#### [Exercise]
Every line from the line containing "Click the blue verified badge icon" through the end of the data is to be reproduced exactly, excluding pictures.
Source data START
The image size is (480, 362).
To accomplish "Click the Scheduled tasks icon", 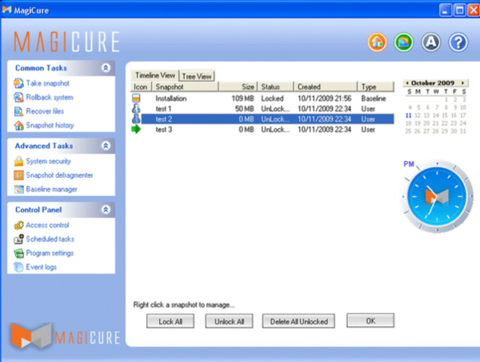I will click(18, 239).
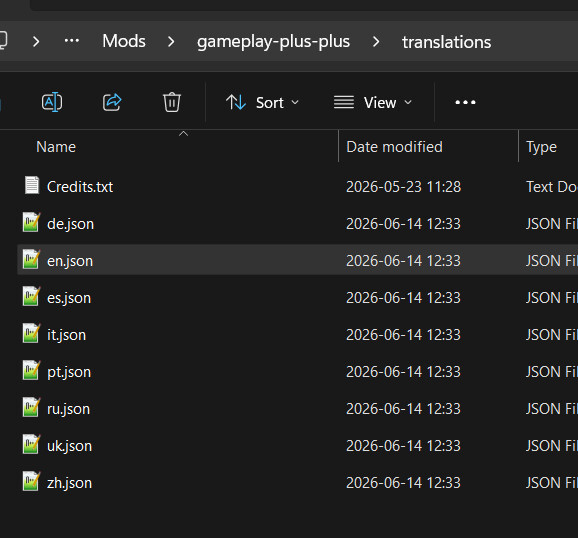Select the uk.json file name

(x=69, y=446)
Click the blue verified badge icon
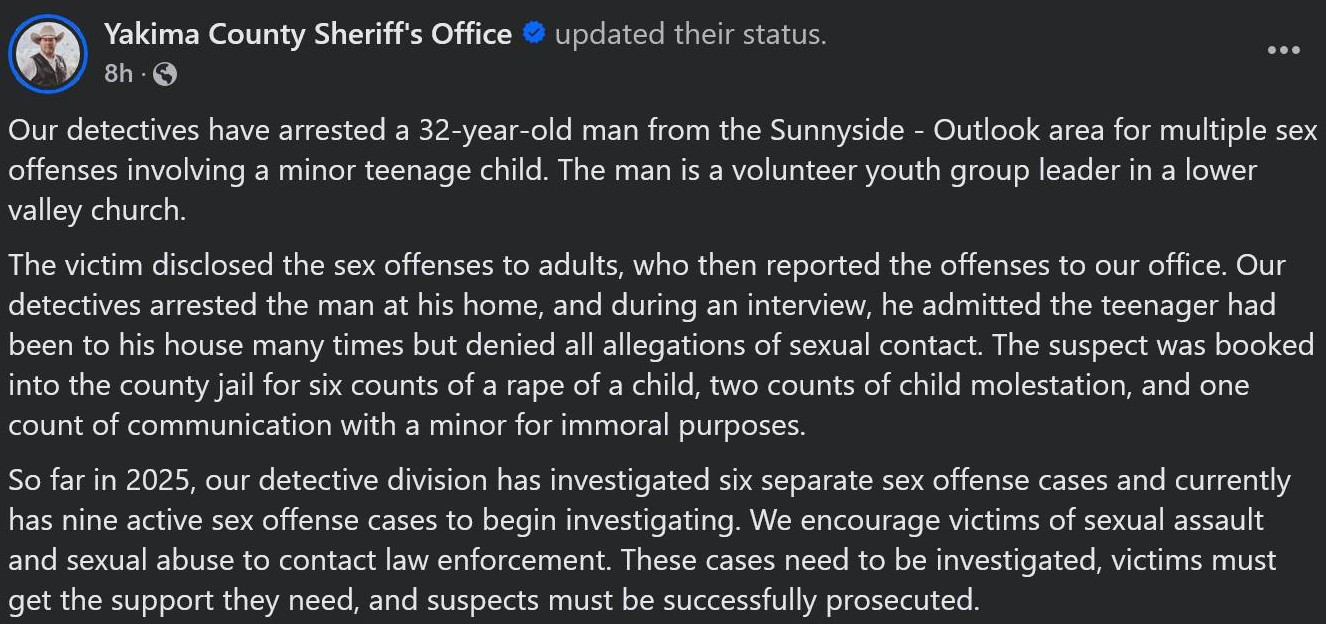The height and width of the screenshot is (624, 1326). (x=534, y=34)
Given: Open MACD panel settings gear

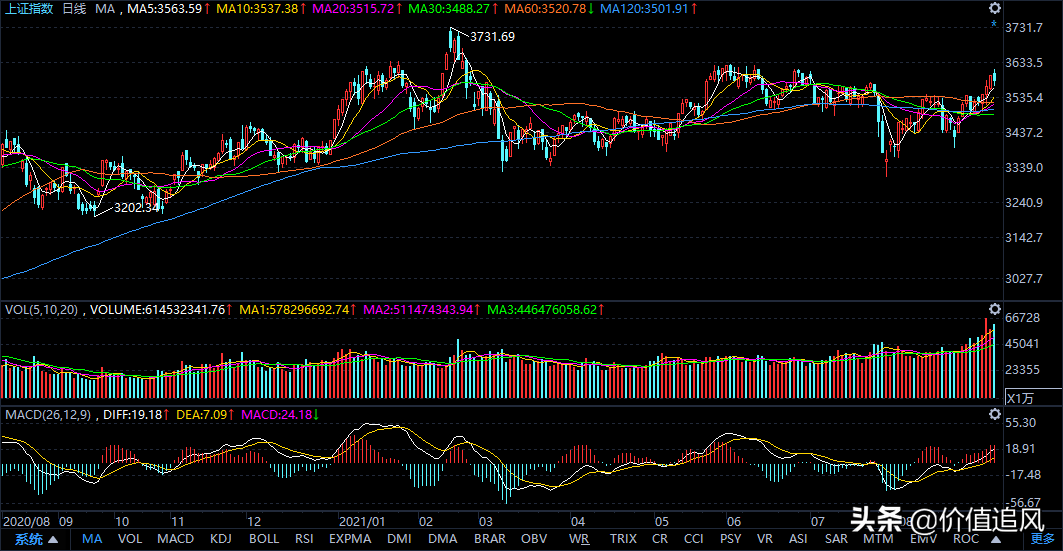Looking at the screenshot, I should (x=994, y=414).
Source data END
#### [Reply to the task]
Click the blue verified badge icon
The height and width of the screenshot is (624, 1326). (x=534, y=34)
Given: Open MACD panel settings gear

Looking at the screenshot, I should (x=994, y=414).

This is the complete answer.